Jamaicans may get peek into FINSAC enquiry findings
A "mechanism" is being worked on to give Jamaicans a peek into the findings of an enquiry over a decade ago into the financial meltdown of the 1990s, Finance Minister Dr Nigel Clarke has indicated.
He said the information collected at the hearings is still at his ministry.
"We're working on mechanisms through which the assessment of that data can be made available to the public in a way that we are confident that taxpayer dollars will be well-spent," the minister said at a press briefing Tuesday afternoon.
He gave no timeline or details on how the information will be assessed.
A Financial Sector Adjustment Company (FINSAC) Commission of Enquiry was established in 2008 and conducted hearings up to 2011. In 2019, costs were estimated at more than $150 million.
The commission was mandated to consider the cause of the financial sector meltdown in the 1990s and examine the appropriateness of the actions taken by FINSAC in dealing with delinquent borrowers.
High interests rates, and the removal of exchange rate controls in 1991 have been blamed, along with the poor management of financial institutions including banks and insurance companies.
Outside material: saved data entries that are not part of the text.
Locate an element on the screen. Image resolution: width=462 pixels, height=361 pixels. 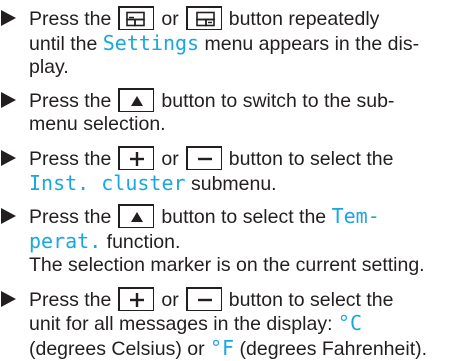
step-2-line-1: Press the button to switch to the sub- is located at coordinates (197, 100).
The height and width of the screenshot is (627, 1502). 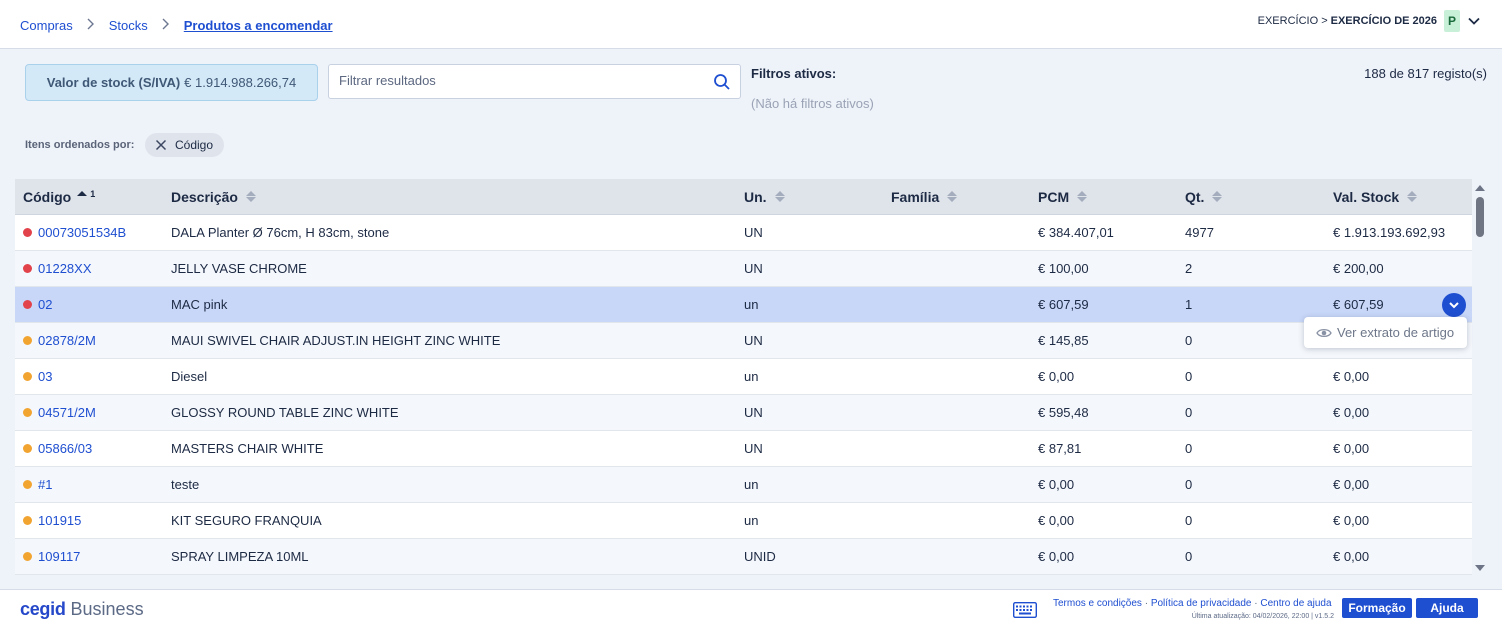 I want to click on cell-code: 02, so click(x=89, y=304).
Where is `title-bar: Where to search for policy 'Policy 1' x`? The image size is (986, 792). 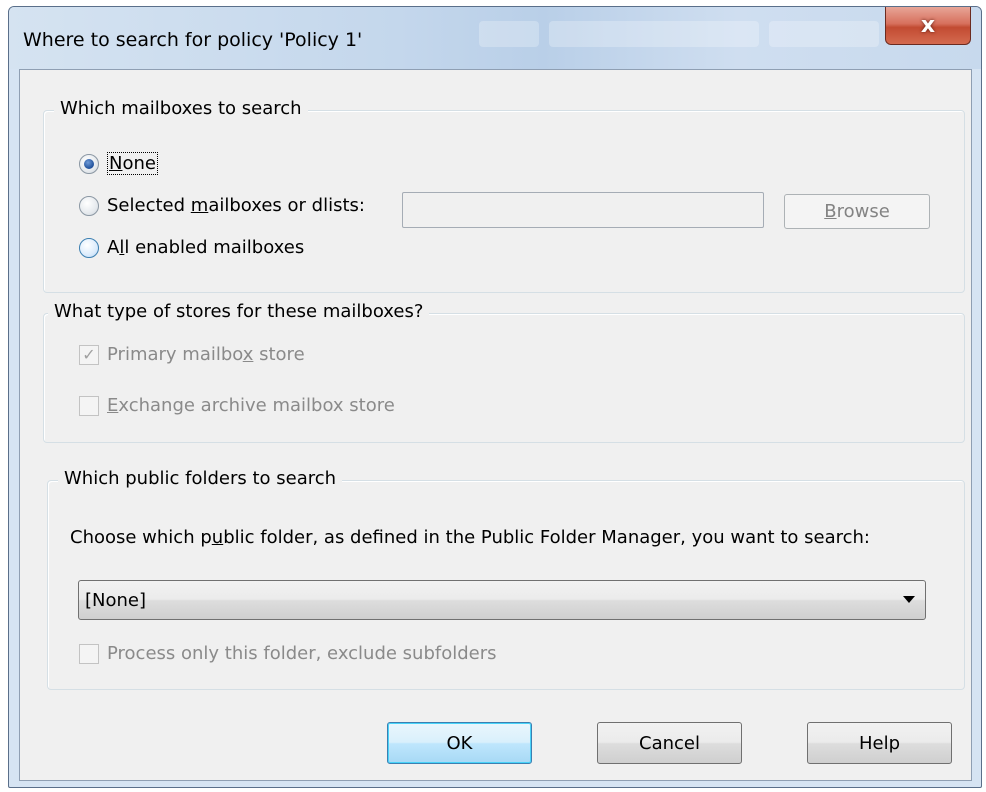 title-bar: Where to search for policy 'Policy 1' x is located at coordinates (495, 38).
The financial crash occurred under the government of former Prime Minister PJ Patterson of the now Opposition People's National Party.
The enquiry was one of the rally cries of the ruling Jamaica Labour Party (JLP), when it campaigned for power in 2007
Following the party's victory at the polls, then Finance Minister Audley Shaw oversaw the establishment of the commission.
The JLP lost the 2011 general election, and new finance minister in the then Portia Simpson Miller administration, Dr Peter Phillips, made it clear that the Government would not allocate any additional money for the commission, and instead requested that commissioners present what they had for examination in 2012.
No report was submitted.
With the JLP returned to power in 2016, Shaw, who was back as finance minister, approved a revised budget of $58.3 million for the completion of the report. He gave a seven-month deadline but the commissioners requested an additional three months to complete their work.
Clarke became finance minister in March 2018.